--- Source text ---

= Grade of service =

Concept in telecommunications engineering

In telecommunications engineering, and in particular teletraffic engineering, the quality of voice service is specified by two measures: the grade of service (GoS) and the quality of service (QoS).

The grade of service is the probability of a call in a circuit group being blocked or delayed for more than a specified interval, expressed as a vulgar fraction or decimal fraction. This is always with reference to the busy hour when the traffic intensity is the greatest. Grade of service may be viewed independently from the perspective of incoming versus outgoing calls, and is not necessarily equal in each direction or between different source-destination pairs. "Grade of Service" sometimes means a measure of inbound call center traffic to verify adherence to conditions to measure the success of customers served.

--- Source data ---

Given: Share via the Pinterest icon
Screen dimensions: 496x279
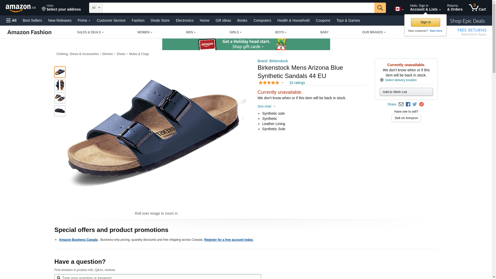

---

→ **Goal**
Transcribe the passage of the grade of service article between "Concept in telecommunications" and "of service (QoS).", inclusive.

→ **Complete answer**
Concept in telecommunications engineering

In telecommunications engineering, and in particular teletraffic engineering, the quality of voice service is specified by two measures: the grade of service (GoS) and the quality of service (QoS).